They did muse spark ... it's not garbage.

Also what are they building it for? I'd think it's to serve ads better or something like that. Maybe Muse Spark fits facebook's needs perfectly...

  • Mo Bitar said something like "Meta's LLM is the one you use if you accidentially hit the wrong button in WhatsApp. Its user base is fat-finger phone users."

    • Understood - they're just doing other things. Maybe custom ad rewriting for a target audience or some kind of deep analytics insight into user behavior or translations that optimizes for maximizing purchasing habits over literary accuracy ... I'm just saying their incentives are elsewhere and maybe Muse is serving them well.

      I mean that is the smart move here. Focus the model on optimizing the core business. For Meta, that's not coding tools.

> China is going to eat the US lunch on AI

They will forever have superior weights?

  • I would imagine it will be a fundamental breakthrough, not weights alone, that are going to usher in the next generation of AI. Perhaps China will in fact make that breakthrough. They certainly seem to have a lot of eyeballs in the field right now.

    • I think they are already massively winning on efficiency... which is about to matter a lot as the frontier models jack up their prices in order to some day see a profit (and no, Anthropic getting massively subsidized by Elon out of spite doesn't count for long term profits).

    • There has really been one break-through, the actual construction of giant LLMs from the available titanic corpus of text. Even that barely involved much conceptual breakthrough, a few things maybe e.g. transformer. Basically it was a question of the accessibility of a) giant internet corpus of actual people actually saying stuff and b) adequate computing power. The witty surface training, the scaffolding for a chatbot is what made a universal stir. With this, though, we are done with revolutionary breakthroughs. Training for coding involves actual alteration of weights - and as it improves the general utility of the corresponding models will fail. In the end it will be a domain of specialized models. The improvement of this aspect via RLVR etc is what caused a general mania in the programmer milieu.

      There is a lot of money in pretending that we are seeing unending revolutions.

      1 reply →

Well Europe is famously a laggard when it comes to new tech - in parts of Switzerland, two horses were required be mounted in front to carry cars up until 1925. UK required a person to walk in front of a car and wave a red flag.

"…Anthropic Marketeer strike force…"

Might also just be the result of "good will" (that the company has deftly fostered). Other companies might learn from Anthropic in that regard.

_Brief 1:_
From the AI discussion, write out the part that opens with the words containing "They did muse" and closes with "serving them well.".
_Brief 2:_
In the AI discussion, why does one commenter say efficiency is about to matter a lot? Answer in one to three sentences.

_Extracted information:_
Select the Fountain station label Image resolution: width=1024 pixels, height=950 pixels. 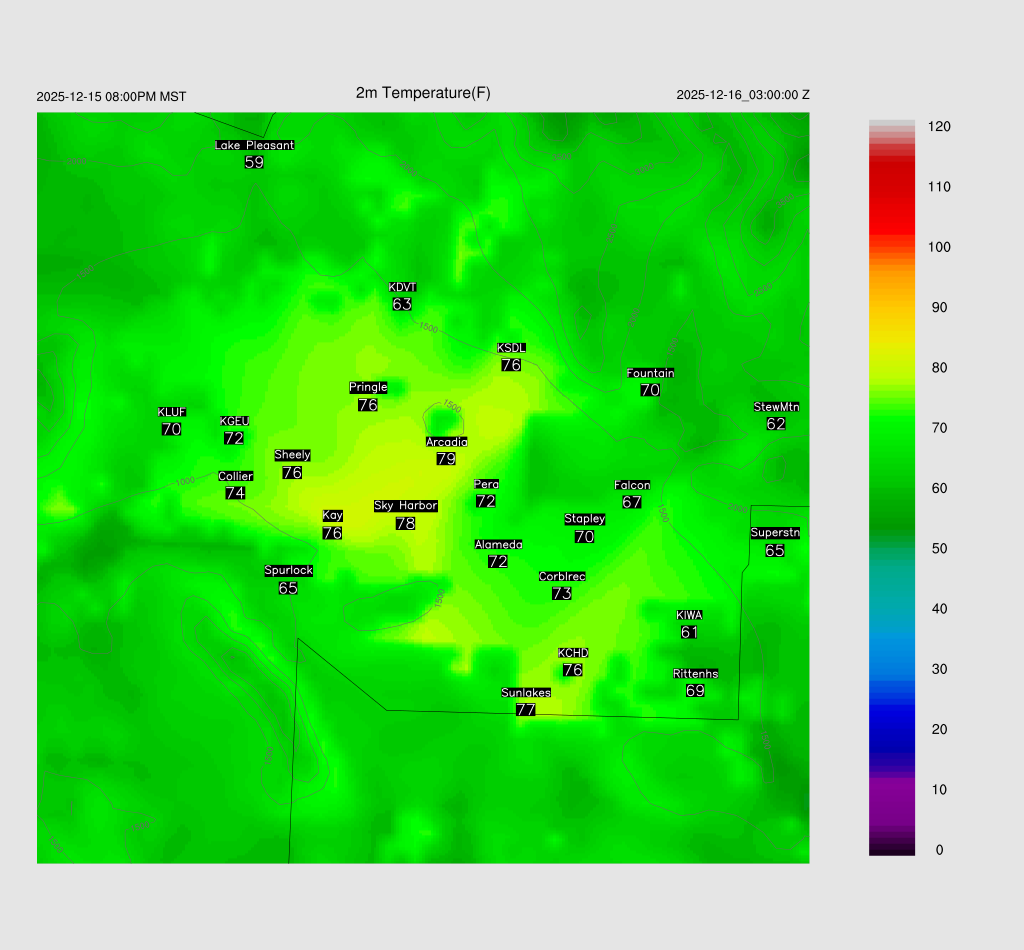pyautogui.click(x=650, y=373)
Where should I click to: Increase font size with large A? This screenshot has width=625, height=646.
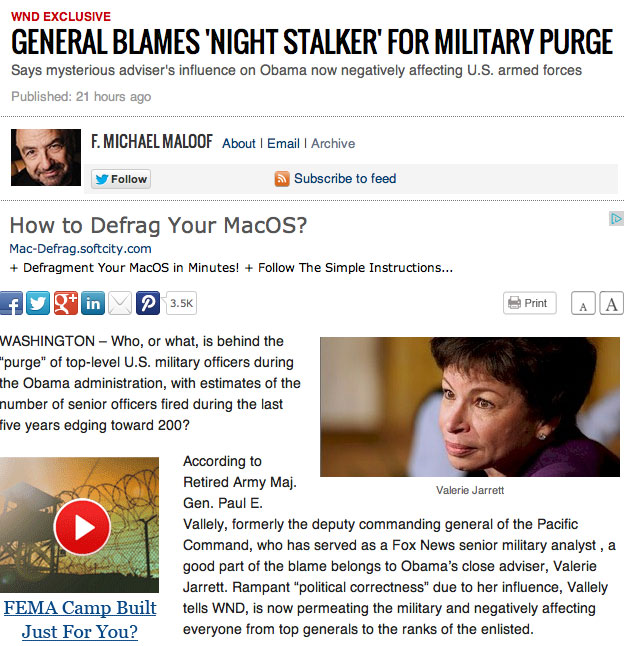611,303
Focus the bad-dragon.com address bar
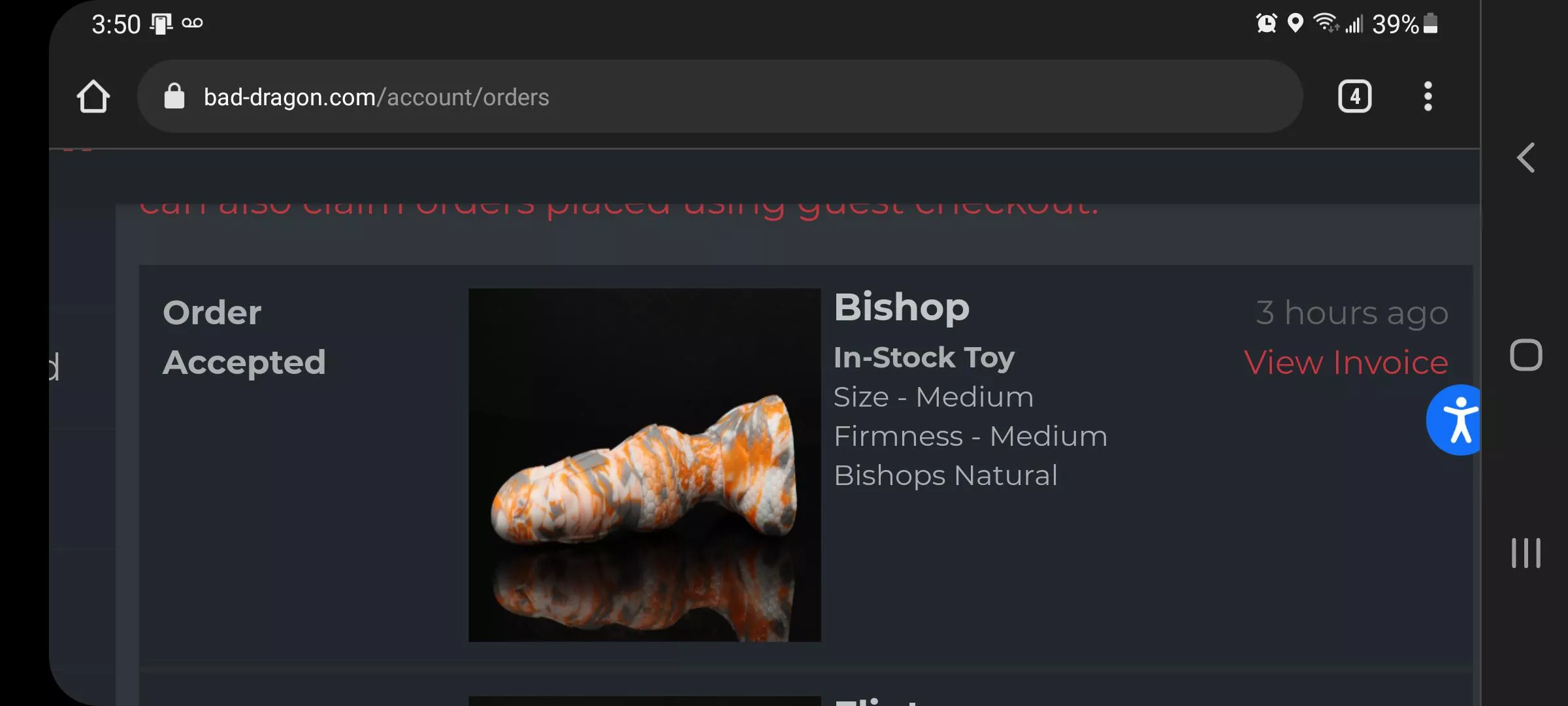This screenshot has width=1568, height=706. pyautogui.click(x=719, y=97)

_Exercise solution 1:_
They did muse spark ... it's not garbage.

Also what are they building it for? I'd think it's to serve ads better or something like that. Maybe Muse Spark fits facebook's needs perfectly...

  • Mo Bitar said something like "Meta's LLM is the one you use if you accidentially hit the wrong button in WhatsApp. Its user base is fat-finger phone users."

    • Understood - they're just doing other things. Maybe custom ad rewriting for a target audience or some kind of deep analytics insight into user behavior or translations that optimizes for maximizing purchasing habits over literary accuracy ... I'm just saying their incentives are elsewhere and maybe Muse is serving them well.

_Exercise solution 2:_
Efficiency is about to matter because the frontier models are going to jack up their prices so they can some day see a profit.